Tuesday, 9 October 2012

Drinkin Like A Mad Bastard

"Give me somthin dat wil get me fucked rite up rite! I don't have much on me like!"

"Yer bloody moorder Franco, anybody ever tell yous dat?"

I turn to the bartender, a skinny, curly haired man polishing a glass.

"I'll have eh Jack Dannys please, nothing else in it"

And soon, a great conflagration was now in effect, boulders tumbled from the sky. People were burned. I had an epiphany, a mellifluous golden one, a moment at that very time, as you mad fellas Americans would say. Drinking beer and stout and all of that is perfectly well and good, but the most badass alcoholic beverages in the world are whiskey, scotch, vodka and wine. Now, fear not young drinker, I'm still not one that is averse from getting rightly twisted now and again, but these days, I'ma trying tae stay classy, by asking for the shot of whisky or scotch, rather than the full on pint of plain.

But, incredibly enough, I've noticed some real, practical advantages to going the way of the Bond. The first, is the fact that I don't have to piss as much, if at all. In a crowded pub, pushing people to the side, sliding inbetween big fat fucken basters like Indiana Jones traversing an ancient temple, a series of dissonant squalls "sorry" "cuse meh" "sorry like"I want to get through" and then finally, at the end of this great odyssey,  some hirsuite guy in the jacks starts pissing in MY urinal, MY territory because he's so fucking imbibed? Nah like. Not happening anymore. Not putting up with anymore shite. Less toilet trips. Less bullshit. End. Finito. The second reason is the good old beer shield one. I try to avoid this as much as possible, (and you should too, if you know what's good for you) but it is considerably more difficult when people are formicating left, right and centre around the place.

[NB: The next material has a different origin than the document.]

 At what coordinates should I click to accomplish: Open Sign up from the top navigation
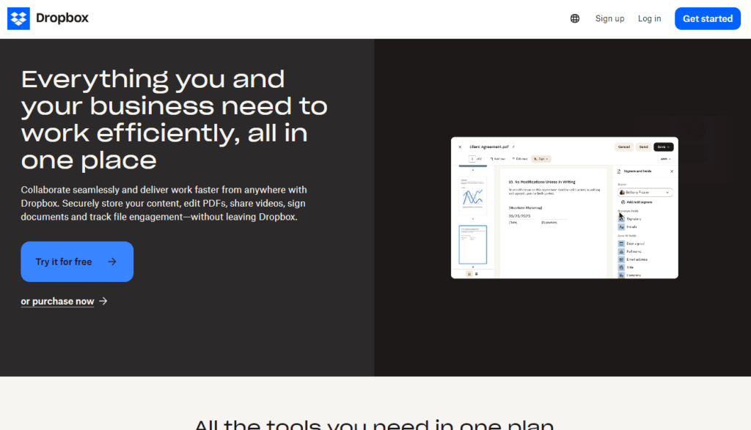pos(609,18)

This gets even more difficult in the midst of drunken couples, piroutetting around the floor shamelessly, like chickens with their heads cut off. You have to take a massive slug from your pint as well, to make it stop spilling all over some poor tinker's son, in the first place as well. Which is annoying, because you get through drink quicker that way. You wanna savour that buzz, know what I mean ken? With whiskey meanwhile, holding the glass down at your side is considerably easier, and a lot less cumbersome. Third, spilling drinks. It's a lot harder to spill whiskey, and even if you manage to do so, you'll get a little drop on you at the very most. Compare that to being soaked head to toe with Heiniken beer after your oafish, clumsy American friend dumps a tray of beer over your head. Such a beautiful tragedy. a divine comedy, could have been avoided, if he just fucking stuck to Jack Daniels.

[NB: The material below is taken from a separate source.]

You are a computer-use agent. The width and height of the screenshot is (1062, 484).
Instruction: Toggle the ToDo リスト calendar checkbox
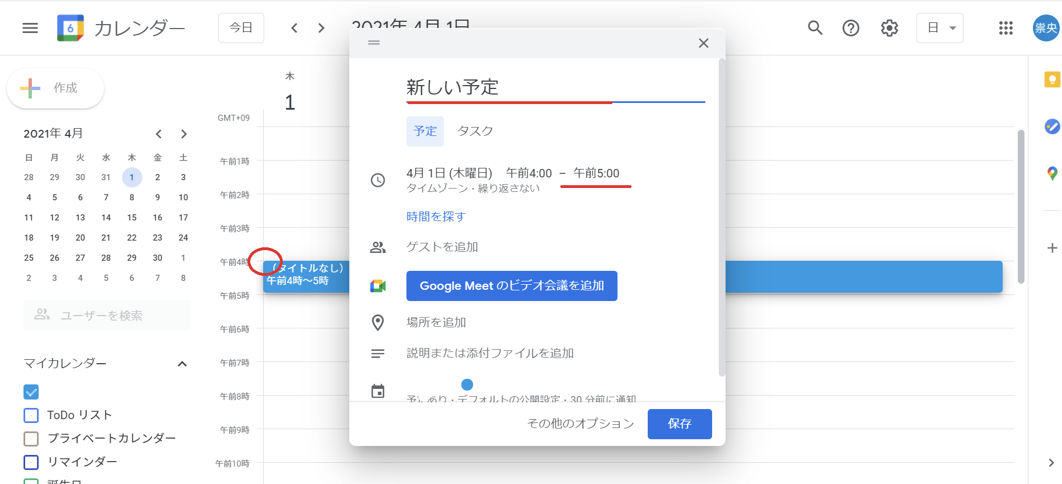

Third, it saves you buckets of time. Ever wake up to the putrid stench of cold chips and cans of Dutch Gold aroind yer bed? Ever cycle down to the bottle bank with a big plastic bag o shite? All that time, all that space, is yours, when you're drinking from a whiskey bottle. Good for the time, good for soul. Fourth, if you're not intae dat Mystery peacocking bull, as any normal cunt may feel, then simply drink whiskey like tapwater. I've had girls talk to me, start conversations with me, because I'm the mad hatter drinking doon whiskey, whereas everyone else is raising their glasses in the air, proclaiming their unrequited love to a voluptuous lassie, or to Arthur Guinness, who tends not to hear them very well, because he's been dead for nearly three hundred years.  Fifth, it tastes nicer, when you get used to it.

Sixth. If you want to sing along to a Pogues tune, the stuff makes you more authentic:
Seventh, I don't get hangovers from the stuff. Eight: it looks cool. Ninth: As for decline of the west due to feminism and all that jazz? Fuck that. All you have to do is walk into fucking Doyles and see pudgy twentysomething year olds with Stewie Griffin t-shirts having "a bud". That, is the epitome of a lost people. More fucken Don Draper from you, less pudgy twat, in my opinion. And all you have to to, is point the glass back and swallow.